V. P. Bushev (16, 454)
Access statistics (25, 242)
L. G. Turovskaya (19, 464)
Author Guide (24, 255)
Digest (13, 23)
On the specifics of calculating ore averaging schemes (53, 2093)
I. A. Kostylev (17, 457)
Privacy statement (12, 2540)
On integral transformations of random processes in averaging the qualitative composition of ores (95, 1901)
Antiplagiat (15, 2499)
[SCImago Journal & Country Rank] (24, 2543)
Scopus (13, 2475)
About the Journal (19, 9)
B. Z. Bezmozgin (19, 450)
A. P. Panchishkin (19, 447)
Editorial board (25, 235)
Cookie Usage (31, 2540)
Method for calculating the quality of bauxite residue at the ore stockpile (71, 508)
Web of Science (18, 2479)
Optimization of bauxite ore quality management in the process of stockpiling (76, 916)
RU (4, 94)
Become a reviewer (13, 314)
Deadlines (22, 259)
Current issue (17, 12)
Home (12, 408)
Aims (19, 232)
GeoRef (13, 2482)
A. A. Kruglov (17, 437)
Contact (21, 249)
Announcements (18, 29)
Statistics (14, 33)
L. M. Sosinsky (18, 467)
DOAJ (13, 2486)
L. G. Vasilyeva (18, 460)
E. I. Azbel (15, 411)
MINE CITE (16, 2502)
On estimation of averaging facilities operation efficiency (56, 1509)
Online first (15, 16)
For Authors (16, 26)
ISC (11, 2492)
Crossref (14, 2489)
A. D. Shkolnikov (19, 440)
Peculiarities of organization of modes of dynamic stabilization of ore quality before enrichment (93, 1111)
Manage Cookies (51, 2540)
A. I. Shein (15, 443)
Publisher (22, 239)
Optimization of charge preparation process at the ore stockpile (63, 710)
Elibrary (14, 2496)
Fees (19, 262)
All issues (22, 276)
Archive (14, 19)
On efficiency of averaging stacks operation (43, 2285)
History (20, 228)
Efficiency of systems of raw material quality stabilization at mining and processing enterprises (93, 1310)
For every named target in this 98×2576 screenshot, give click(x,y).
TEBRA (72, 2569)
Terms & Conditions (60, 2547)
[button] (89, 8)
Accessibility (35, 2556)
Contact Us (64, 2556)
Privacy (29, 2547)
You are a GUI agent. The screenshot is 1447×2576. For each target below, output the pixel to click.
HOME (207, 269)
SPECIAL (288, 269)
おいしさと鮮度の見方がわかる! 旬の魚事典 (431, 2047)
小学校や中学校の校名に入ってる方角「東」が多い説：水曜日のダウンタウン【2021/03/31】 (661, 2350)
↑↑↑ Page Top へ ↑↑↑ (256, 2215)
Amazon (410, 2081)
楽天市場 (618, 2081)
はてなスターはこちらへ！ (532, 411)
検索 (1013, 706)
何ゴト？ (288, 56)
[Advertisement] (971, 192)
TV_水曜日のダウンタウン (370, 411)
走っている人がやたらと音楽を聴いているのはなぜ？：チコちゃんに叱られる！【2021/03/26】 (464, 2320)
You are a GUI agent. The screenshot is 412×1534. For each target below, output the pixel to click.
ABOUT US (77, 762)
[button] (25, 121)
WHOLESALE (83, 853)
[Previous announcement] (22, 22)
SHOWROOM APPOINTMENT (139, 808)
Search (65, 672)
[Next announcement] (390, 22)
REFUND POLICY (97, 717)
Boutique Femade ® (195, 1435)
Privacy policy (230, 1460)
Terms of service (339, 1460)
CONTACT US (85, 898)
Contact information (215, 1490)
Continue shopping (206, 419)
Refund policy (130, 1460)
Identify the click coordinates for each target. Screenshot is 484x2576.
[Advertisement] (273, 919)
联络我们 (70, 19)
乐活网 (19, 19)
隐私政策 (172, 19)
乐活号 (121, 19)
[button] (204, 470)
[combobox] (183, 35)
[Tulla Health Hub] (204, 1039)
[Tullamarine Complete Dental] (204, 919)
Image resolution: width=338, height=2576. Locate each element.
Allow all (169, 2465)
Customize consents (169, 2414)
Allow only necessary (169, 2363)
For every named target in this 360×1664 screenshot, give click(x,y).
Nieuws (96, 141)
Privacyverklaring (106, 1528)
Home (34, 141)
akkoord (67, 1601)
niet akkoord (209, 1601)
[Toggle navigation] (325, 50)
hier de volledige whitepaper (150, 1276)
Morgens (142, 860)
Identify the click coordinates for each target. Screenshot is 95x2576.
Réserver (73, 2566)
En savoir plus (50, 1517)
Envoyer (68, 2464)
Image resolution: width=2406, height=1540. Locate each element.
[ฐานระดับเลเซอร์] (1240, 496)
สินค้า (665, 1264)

_Exercise:_
Every single entry is to be retyped exactly.

_Result for this exercise:_
V. P. Bushev (16, 454)
Access statistics (25, 242)
L. G. Turovskaya (19, 464)
Author Guide (24, 255)
Digest (13, 23)
On the specifics of calculating ore averaging schemes (53, 2093)
I. A. Kostylev (17, 457)
Privacy statement (12, 2540)
On integral transformations of random processes in averaging the qualitative composition of ores (95, 1901)
Antiplagiat (15, 2499)
[SCImago Journal & Country Rank] (24, 2543)
Scopus (13, 2475)
About the Journal (19, 9)
B. Z. Bezmozgin (19, 450)
A. P. Panchishkin (19, 447)
Editorial board (25, 235)
Cookie Usage (31, 2540)
Method for calculating the quality of bauxite residue at the ore stockpile (71, 508)
Web of Science (18, 2479)
Optimization of bauxite ore quality management in the process of stockpiling (76, 916)
RU (4, 94)
Become a reviewer (13, 314)
Deadlines (22, 259)
Current issue (17, 12)
Home (12, 408)
Aims (19, 232)
GeoRef (13, 2482)
A. A. Kruglov (17, 437)
Contact (21, 249)
Announcements (18, 29)
Statistics (14, 33)
L. M. Sosinsky (18, 467)
DOAJ (13, 2486)
L. G. Vasilyeva (18, 460)
E. I. Azbel (15, 411)
MINE CITE (16, 2502)
On estimation of averaging facilities operation efficiency (56, 1509)
Online first (15, 16)
For Authors (16, 26)
ISC (11, 2492)
Crossref (14, 2489)
A. D. Shkolnikov (19, 440)
Peculiarities of organization of modes of dynamic stabilization of ore quality before enrichment (93, 1111)
Manage Cookies (51, 2540)
A. I. Shein (15, 443)
Publisher (22, 239)
Optimization of charge preparation process at the ore stockpile (63, 710)
Elibrary (14, 2496)
Fees (19, 262)
All issues (22, 276)
Archive (14, 19)
On efficiency of averaging stacks operation (43, 2285)
History (20, 228)
Efficiency of systems of raw material quality stabilization at mining and processing enterprises (93, 1310)
For every named target in this 98×2576 screenshot, give click(x,y).
TEBRA (72, 2569)
Terms & Conditions (60, 2547)
[button] (89, 8)
Accessibility (35, 2556)
Contact Us (64, 2556)
Privacy (29, 2547)
You are a GUI agent. The screenshot is 1447×2576. For each target below, output the pixel to click.
HOME (207, 269)
SPECIAL (288, 269)
おいしさと鮮度の見方がわかる! 旬の魚事典 (431, 2047)
小学校や中学校の校名に入ってる方角「東」が多い説：水曜日のダウンタウン【2021/03/31】 (661, 2350)
↑↑↑ Page Top へ ↑↑↑ (256, 2215)
Amazon (410, 2081)
楽天市場 (618, 2081)
はてなスターはこちらへ！ (532, 411)
検索 (1013, 706)
何ゴト？ (288, 56)
[Advertisement] (971, 192)
TV_水曜日のダウンタウン (370, 411)
走っている人がやたらと音楽を聴いているのはなぜ？：チコちゃんに叱られる！【2021/03/26】 (464, 2320)
You are a GUI agent. The screenshot is 412×1534. For each target below, output the pixel to click.
ABOUT US (77, 762)
[button] (25, 121)
WHOLESALE (83, 853)
[Previous announcement] (22, 22)
SHOWROOM APPOINTMENT (139, 808)
Search (65, 672)
[Next announcement] (390, 22)
REFUND POLICY (97, 717)
Boutique Femade ® (195, 1435)
Privacy policy (230, 1460)
Terms of service (339, 1460)
CONTACT US (85, 898)
Contact information (215, 1490)
Continue shopping (206, 419)
Refund policy (130, 1460)
Identify the click coordinates for each target. Screenshot is 484x2576.
[Advertisement] (273, 919)
联络我们 (70, 19)
乐活网 (19, 19)
隐私政策 (172, 19)
乐活号 (121, 19)
[button] (204, 470)
[combobox] (183, 35)
[Tulla Health Hub] (204, 1039)
[Tullamarine Complete Dental] (204, 919)
Image resolution: width=338, height=2576. Locate each element.
Allow all (169, 2465)
Customize consents (169, 2414)
Allow only necessary (169, 2363)
For every named target in this 360×1664 screenshot, give click(x,y).
Nieuws (96, 141)
Privacyverklaring (106, 1528)
Home (34, 141)
akkoord (67, 1601)
niet akkoord (209, 1601)
[Toggle navigation] (325, 50)
hier de volledige whitepaper (150, 1276)
Morgens (142, 860)
Identify the click coordinates for each target. Screenshot is 95x2576.
Réserver (73, 2566)
En savoir plus (50, 1517)
Envoyer (68, 2464)
Image resolution: width=2406, height=1540. Locate each element.
[ฐานระดับเลเซอร์] (1240, 496)
สินค้า (665, 1264)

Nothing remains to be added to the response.